Though largely a restatement of existing practices, Senator Nkala's message was clearly aimed at countering foreign investors' uncertainty about putting money into this new southern African nation.
In the three months since Zimbabwe become independent, few foreign companies have made firm commitments to invest here.
By one reckoning, only about $1.6 million in new investment has occurred since independence. Some of that total may represent profits of foreign corporations which accumulated here during 14 years of economic sanctions and tight foreign-exchange controls.
One diplomat here says that a businessman from his home country, after a recent visit to this mineral-rich country, pronounced it "an entrepreneur's dream," with vast potential for mining, manufacturing, service, and transportation industries.

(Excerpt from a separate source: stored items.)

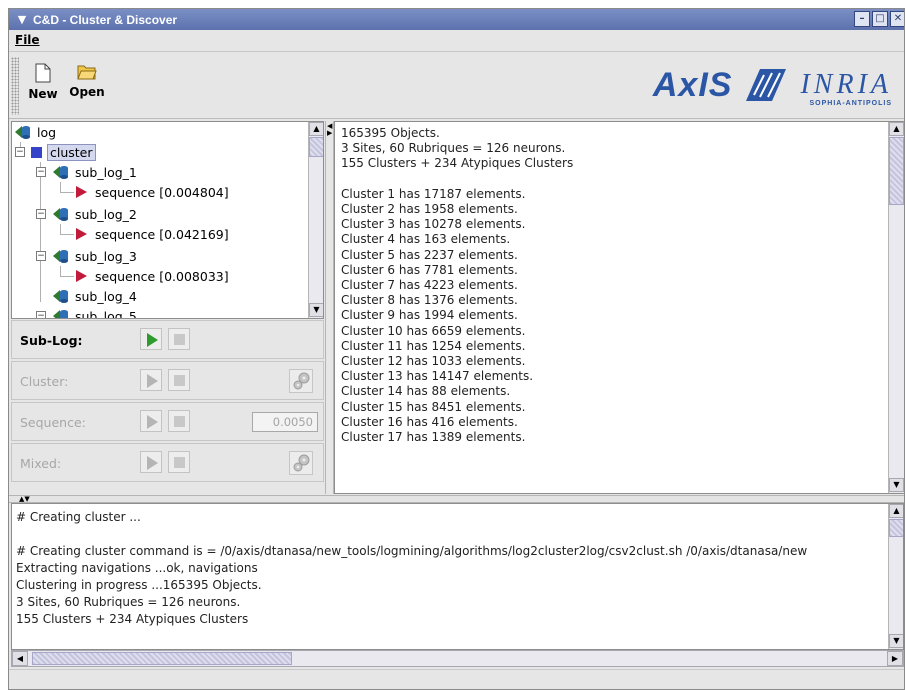 The width and height of the screenshot is (905, 690). I want to click on results-line: Cluster 15 has 8451 elements., so click(434, 406).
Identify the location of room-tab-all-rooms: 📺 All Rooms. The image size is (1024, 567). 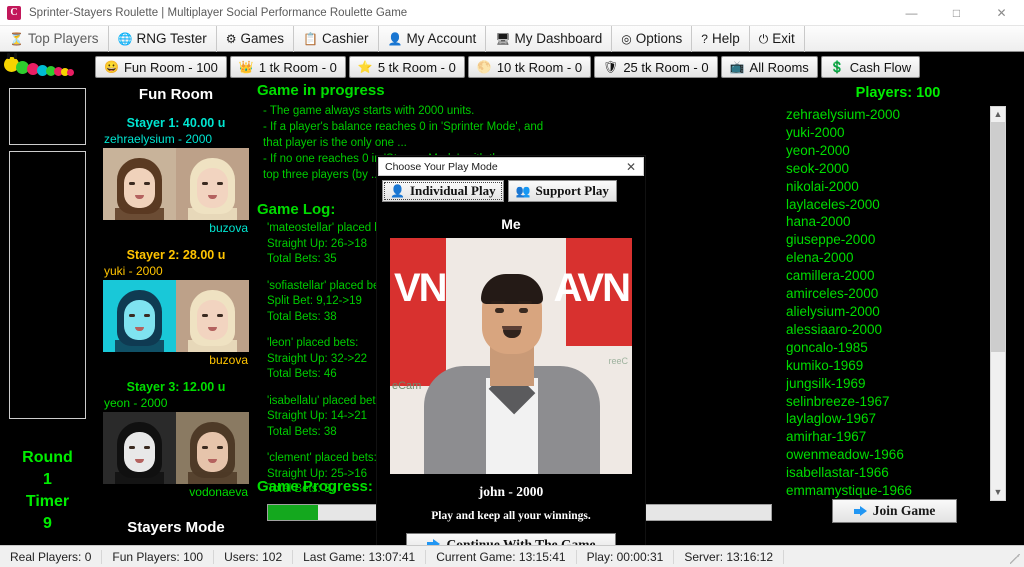
(769, 67).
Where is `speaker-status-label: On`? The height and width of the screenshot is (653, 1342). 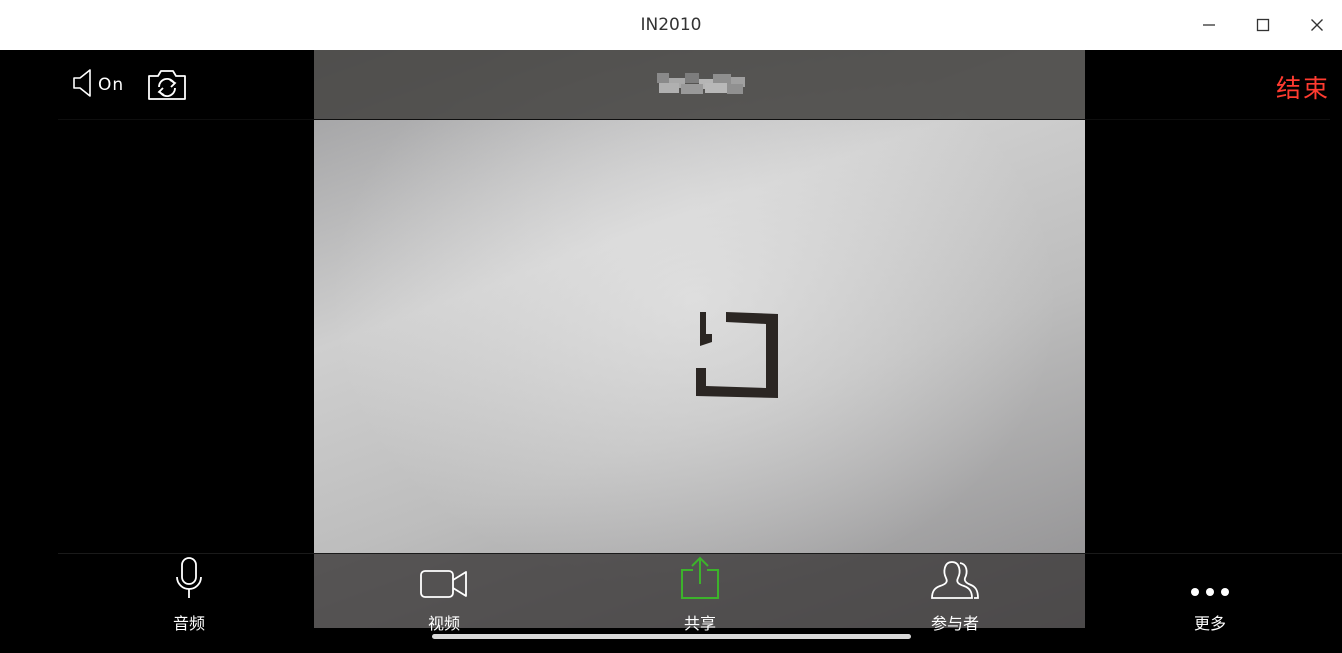 speaker-status-label: On is located at coordinates (112, 85).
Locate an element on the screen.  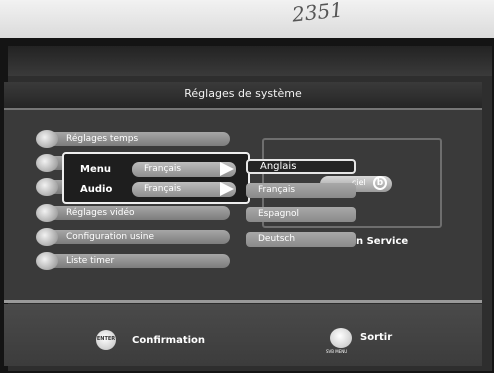
enter-key-icon: ENTER is located at coordinates (106, 340).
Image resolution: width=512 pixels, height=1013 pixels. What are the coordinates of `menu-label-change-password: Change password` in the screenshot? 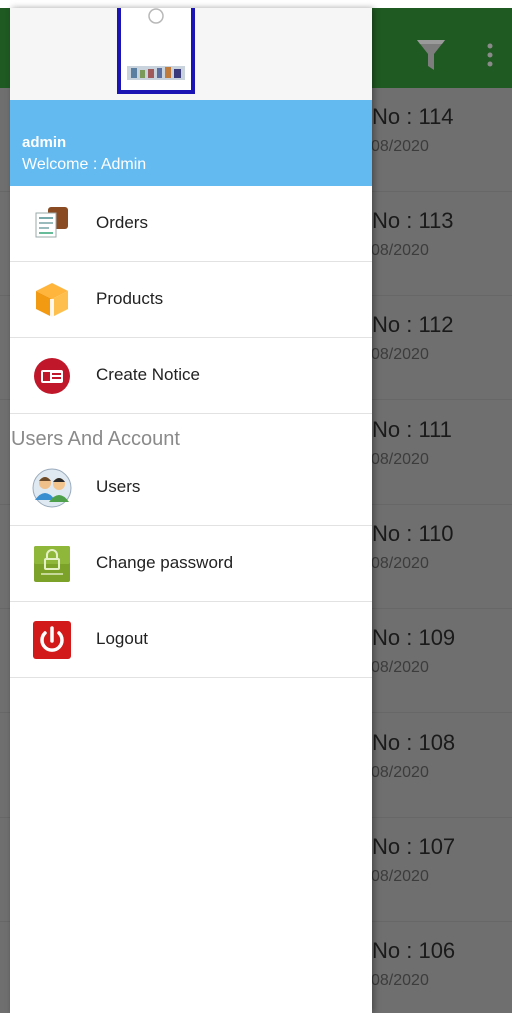 It's located at (165, 562).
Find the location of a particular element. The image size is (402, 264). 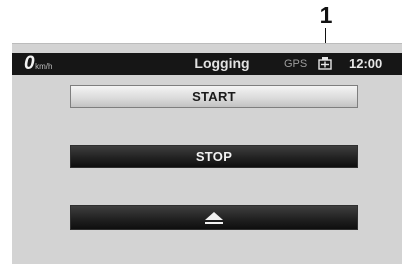

eject-icon is located at coordinates (214, 216).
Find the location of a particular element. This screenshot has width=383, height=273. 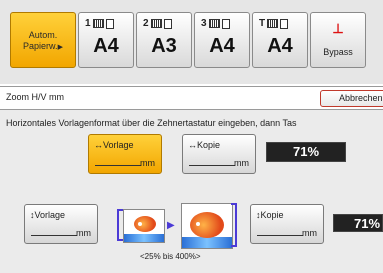

tray-3-indicator: 3 is located at coordinates (216, 24).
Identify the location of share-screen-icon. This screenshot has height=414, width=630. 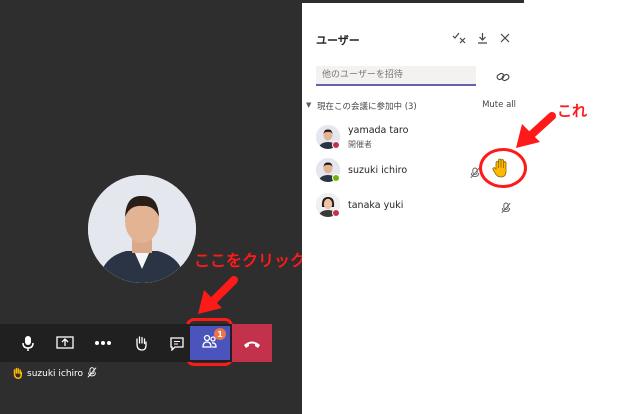
(65, 343).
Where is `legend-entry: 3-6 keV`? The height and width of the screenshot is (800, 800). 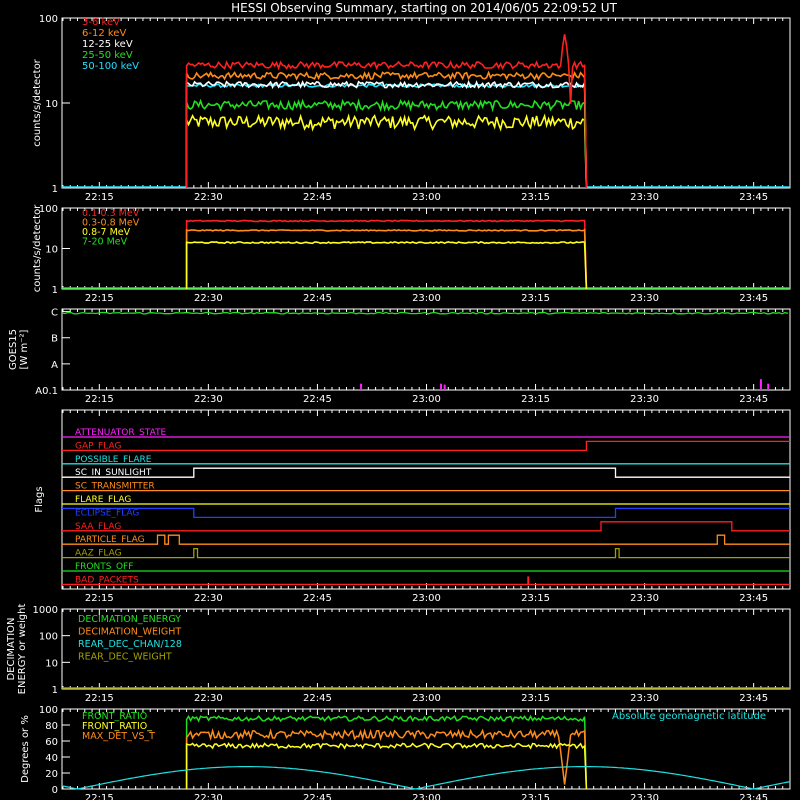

But why hasn't the dream become reality?
Part of the reluctance of foreign investors can be traced back to fears that Zimbabwean Prime Minister Robert Mugabe will eventually press for large-scale nationalization of private interests here.
Yet, one local analyst notes that "Mugabe has said a number of times that he's not going to nationalize interests in this country."
Another businessman notes, however, that Mr. Mugabe adds a caveat to that pledge: "He always adds: 'At this time' to the end," the businessman complains.
Some observers think that qualifier may be aimed at mollifying some of the more extreme elements in the ruling Zimbabwe African National Union -- Patriotic Front Party. Moreover, they say the fledgling government here is in need of some quiet encouragement and guidance from the private sector in formulating its economic policies.
"They're looking to us to give it [advice]," says one leading local businessman, adding, "They wouldn't admit it, of course. Our task is to remain unseen."
Some analysts say foreign investors are being much too reticent about approaching the Mugabe government.
"I sense hesitance on the part of some of the less experienced international businessmen," a Western diplomat says.
"They want everything spelled out in black and white. They're not comfortable with negotiating with the government."
Some businessmen who have come here to sound out the Mugabe government have found officials helpful and encouraging.
"We have had nothing but complete and full cooperation from the government," says Wayne Fredericks, a Ford Motor Company executive and former US State Department official.
Under the investment guidelines announced by Finance Minister Nkala, a foreign company investing in Zimbabwe may withdraw capital invested here after two years. The amount of profits exported during that period would be deducted from the total. But the government would also allow companies to withdraw more than the original investment (if, for example, they sold a business at a profit) , provided it is over a six-year period.
Most companies will be permitted to send only 50 percent of after-tax profits outside the country, but that limitation is not expected to affect many companies here. (A notable exception might be high-profit mining companies.)
Even though foreign investment in Zimbabwe has so far been sluggish, many officials say there is not yet cause for concern.
"It's only three months since independence. I think it's still to early," says one Western diplomatic source.
Future months may well see some firm American investments in Zimbabwe. The Union Carbide Corporation is known to be exploring expansion of its mining interests here, as are other mineral companies. Two American banks -- Bank of America and Citibank -- are reportedly contemplating takeovers that would give them a share of the Zimbabwe banking market. And some American interests are said to be exploring the possibility of exporting sugar from this country.
Mr. Fredericks of Ford says the sooner American investment dollars come into Zimbabwe, the better.
"This is a tremendous success story," he says.
"One would hope for a prompt and effective response from the American business community, and a prompt and effective response from the US government in areas such as aid and [refugee] resettlement, where private business involvement is inappropriate."
"And the key word," he adds, "is prompt."